**TASK TO CARRY OUT:**
Filter these entries so that only lines with the word "computer" remain.

Stored data
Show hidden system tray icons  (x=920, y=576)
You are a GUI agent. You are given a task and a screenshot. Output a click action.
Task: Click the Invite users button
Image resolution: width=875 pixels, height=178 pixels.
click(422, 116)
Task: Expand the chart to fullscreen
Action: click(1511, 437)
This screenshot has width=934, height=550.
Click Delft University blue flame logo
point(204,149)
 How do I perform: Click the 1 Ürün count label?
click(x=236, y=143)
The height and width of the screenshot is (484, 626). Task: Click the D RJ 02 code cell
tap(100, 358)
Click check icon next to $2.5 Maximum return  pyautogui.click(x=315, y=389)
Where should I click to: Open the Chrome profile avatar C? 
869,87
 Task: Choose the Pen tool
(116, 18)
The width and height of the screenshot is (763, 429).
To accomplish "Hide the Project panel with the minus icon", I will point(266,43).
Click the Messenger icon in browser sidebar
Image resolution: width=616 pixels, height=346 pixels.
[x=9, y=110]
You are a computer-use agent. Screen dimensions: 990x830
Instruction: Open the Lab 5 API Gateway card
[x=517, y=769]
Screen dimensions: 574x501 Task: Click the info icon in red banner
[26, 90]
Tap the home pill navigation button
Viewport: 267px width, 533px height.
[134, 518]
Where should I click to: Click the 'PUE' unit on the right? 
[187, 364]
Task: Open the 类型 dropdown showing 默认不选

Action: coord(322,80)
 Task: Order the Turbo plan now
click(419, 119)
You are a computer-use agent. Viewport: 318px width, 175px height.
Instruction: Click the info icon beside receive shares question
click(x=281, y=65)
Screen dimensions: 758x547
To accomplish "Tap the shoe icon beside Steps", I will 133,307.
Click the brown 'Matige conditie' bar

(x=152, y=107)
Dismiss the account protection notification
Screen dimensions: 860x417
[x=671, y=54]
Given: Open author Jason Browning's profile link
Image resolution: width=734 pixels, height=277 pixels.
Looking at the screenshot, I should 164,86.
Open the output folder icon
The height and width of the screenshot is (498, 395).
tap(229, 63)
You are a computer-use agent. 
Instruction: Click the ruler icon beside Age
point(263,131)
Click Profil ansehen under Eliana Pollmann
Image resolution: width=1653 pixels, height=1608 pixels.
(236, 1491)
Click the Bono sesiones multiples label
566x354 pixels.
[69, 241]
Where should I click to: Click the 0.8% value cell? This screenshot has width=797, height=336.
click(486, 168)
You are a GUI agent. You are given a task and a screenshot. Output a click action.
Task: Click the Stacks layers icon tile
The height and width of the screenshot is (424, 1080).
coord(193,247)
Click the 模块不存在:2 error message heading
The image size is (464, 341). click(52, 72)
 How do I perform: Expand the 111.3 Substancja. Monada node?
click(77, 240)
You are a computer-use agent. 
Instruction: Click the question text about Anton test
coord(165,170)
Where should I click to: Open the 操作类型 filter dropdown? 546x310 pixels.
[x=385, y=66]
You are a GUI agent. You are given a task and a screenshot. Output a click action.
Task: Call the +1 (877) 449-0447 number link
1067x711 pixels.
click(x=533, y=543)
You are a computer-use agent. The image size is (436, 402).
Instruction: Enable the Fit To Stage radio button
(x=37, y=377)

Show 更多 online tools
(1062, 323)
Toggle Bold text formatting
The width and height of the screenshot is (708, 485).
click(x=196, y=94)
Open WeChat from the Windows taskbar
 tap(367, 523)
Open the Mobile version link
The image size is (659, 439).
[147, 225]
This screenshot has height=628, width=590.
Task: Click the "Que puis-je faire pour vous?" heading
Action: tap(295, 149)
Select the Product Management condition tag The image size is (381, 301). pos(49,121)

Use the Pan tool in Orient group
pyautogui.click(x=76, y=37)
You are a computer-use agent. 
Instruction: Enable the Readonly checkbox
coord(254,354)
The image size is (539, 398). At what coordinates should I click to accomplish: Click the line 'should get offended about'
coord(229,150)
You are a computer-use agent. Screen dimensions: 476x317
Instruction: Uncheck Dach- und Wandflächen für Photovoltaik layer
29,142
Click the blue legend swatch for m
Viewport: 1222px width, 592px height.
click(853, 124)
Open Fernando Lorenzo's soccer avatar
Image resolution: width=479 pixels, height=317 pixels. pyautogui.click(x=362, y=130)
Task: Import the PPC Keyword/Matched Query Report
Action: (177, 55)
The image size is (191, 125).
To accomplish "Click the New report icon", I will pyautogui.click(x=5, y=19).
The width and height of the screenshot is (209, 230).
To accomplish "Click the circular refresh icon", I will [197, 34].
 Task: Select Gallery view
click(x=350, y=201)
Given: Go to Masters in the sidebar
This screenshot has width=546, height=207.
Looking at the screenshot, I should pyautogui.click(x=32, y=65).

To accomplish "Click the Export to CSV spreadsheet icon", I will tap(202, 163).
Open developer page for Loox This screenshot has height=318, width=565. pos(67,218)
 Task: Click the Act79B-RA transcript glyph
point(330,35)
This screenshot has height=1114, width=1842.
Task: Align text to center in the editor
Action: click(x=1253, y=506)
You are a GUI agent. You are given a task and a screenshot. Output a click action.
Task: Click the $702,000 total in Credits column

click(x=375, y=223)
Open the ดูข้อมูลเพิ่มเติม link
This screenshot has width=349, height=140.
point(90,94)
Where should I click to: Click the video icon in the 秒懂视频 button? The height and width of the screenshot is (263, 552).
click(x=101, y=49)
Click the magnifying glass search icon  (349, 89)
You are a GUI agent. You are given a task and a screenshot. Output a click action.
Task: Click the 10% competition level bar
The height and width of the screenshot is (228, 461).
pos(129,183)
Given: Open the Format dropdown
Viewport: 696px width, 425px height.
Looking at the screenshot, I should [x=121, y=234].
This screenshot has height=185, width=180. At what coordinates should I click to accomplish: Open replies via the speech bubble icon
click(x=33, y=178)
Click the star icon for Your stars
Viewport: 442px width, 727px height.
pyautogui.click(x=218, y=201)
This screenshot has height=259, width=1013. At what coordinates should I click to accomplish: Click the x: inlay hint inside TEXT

**PROBLEM SOLUTION:**
You are a computer-use agent. Screen dimensions: 990x830
You are a computer-use agent. Viewport: 318px width, 175px height.
You are a computer-use agent. 
You are a computer-use agent. 
You are a computer-use agent. The image size is (436, 402).
You are a computer-use agent. 
You are a computer-use agent. Screen dimensions: 476x317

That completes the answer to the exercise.